Running On Empty was recorded on the road - at concerts, on buses, in hotel rooms - and captures that ambience well. The snatches of dialogue, the intimacy of "Cocaine" and the first half of "The Road," and most of all the shouted requests for familiar older tunes that precede the title track all speak to the weariness, the repetitiveness of being constantly in motion. But Neil Young beat him to the punch several years earlier with Time Fades Away, a frustrating, messy record that nevertheless runs rings around Running On Empty precisely because it's uncomfortable and requires that it be listened to with an open mind. Running On Empty, on the other hand, requires ears and nothing more.

Some critics have pointed to the songwriting credits on Running On Empty as evidence that Browne was living the title phrase to the extreme - only the title track and "You Love the Thunder" are solo efforts, and four of the songs don't bear Browne's name at all. This is often seen as laziness or exhaustion rearing its head, but it may have simply been a natural collaborative outgrowth of being on tour. Who knows. Even giving Browne the benefit of the doubt and chalking up his less-than-impressive compositional record on Running On Empty to a desire to work well with others, it's pretty hard to ignore the fact that most of these songs are simply not that great. Comfortable, catchy, and even mostly memorable, perhaps, but just not up to Browne's earlier standard.

Naturally, Running On Empty became Browne's biggest success, closing one chapter of his career and starting a new, less thrilling one through which he could simply coast, rather than have to navigate.



5 out of 5 stars Sandi on Jackson Browne   November 15, 2007
Love this album. Love Jackson Browne's music. He is a musical poet.
All of his music is top notch. Deep!!



5 out of 5 stars One of my personal top 20 albums of all time   November 8, 2007
This album is as good today as it was when it was released in 1977.

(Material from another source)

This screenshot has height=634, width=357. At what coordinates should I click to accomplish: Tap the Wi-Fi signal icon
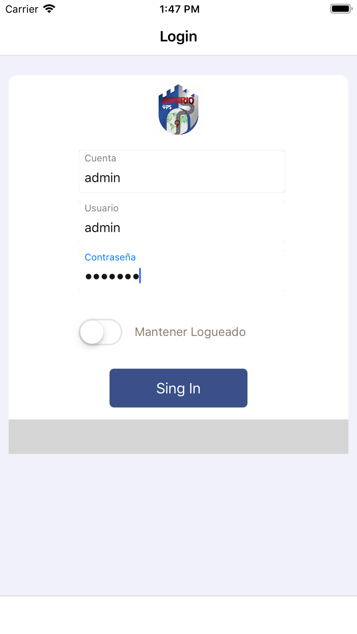(x=49, y=9)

5 out of 5 stars A mirror of the seventies touring life...   July 3, 2007
 0 out of 1 found this review helpful

A great album...I haven't any doubt. This album may be considered as a crossroad of the seventies' life of many artists (such as The Eagles). For first, the touring life, wich means to travel along many thousand miles away from home and family. For second, the drugs (problem already reflected in the Eagles' album "Hotel California" of 1976). For third, the emotional mixture of happiness and pain. This album reveals an important message: To enjoy as much as possible the life's best moments, wich are usually very short and pass very quickly...Think about a live concert. When the live concert of your favourite artist is over you can always remember it as an emotional experience, you can listen to the records and watch videos..."and you wake-up in your town" (the final verses of "the load-Out"). By the artist's side things are different. He moves through many towns wich begin "to look the same". When the live concert finishes "is just another town along the road". The only moment of relax and happiness is when the artis plays his songs on the stage, like a dialog between him ad his public, his fans, his friends. The touring life has its lightly moments during these meetings with millions of friends through the world, who love his music "tonight the people were so fine"..."We just pass the time in our hotel rooms and wander'round backstage...TILL THOSE LIGHTS COME UP AND WE HEAR THAT CROWD AND WE REMEMBER WHY WE CAME!" (from the song "the load out"). The same aspect it may be found in te song "the road", wich reflect a static moment of the touring life, when "the load out" reflects a dinamic, a traveling aspect (driving all night to another town)of a rock band's life. The indicated songs are the main guideline to enjoy the album...The other songs speak by themselves...specially by guitar, piano and vocal performances. One thing is for sure: Jackson Browne in this album sings by his heart.
I own it on CD and recently I recovered my uncle's 30 years old vinyl, wich I cleaned as best as possible and this one actually I use to play, to sense the past nostalgic seventies feeling.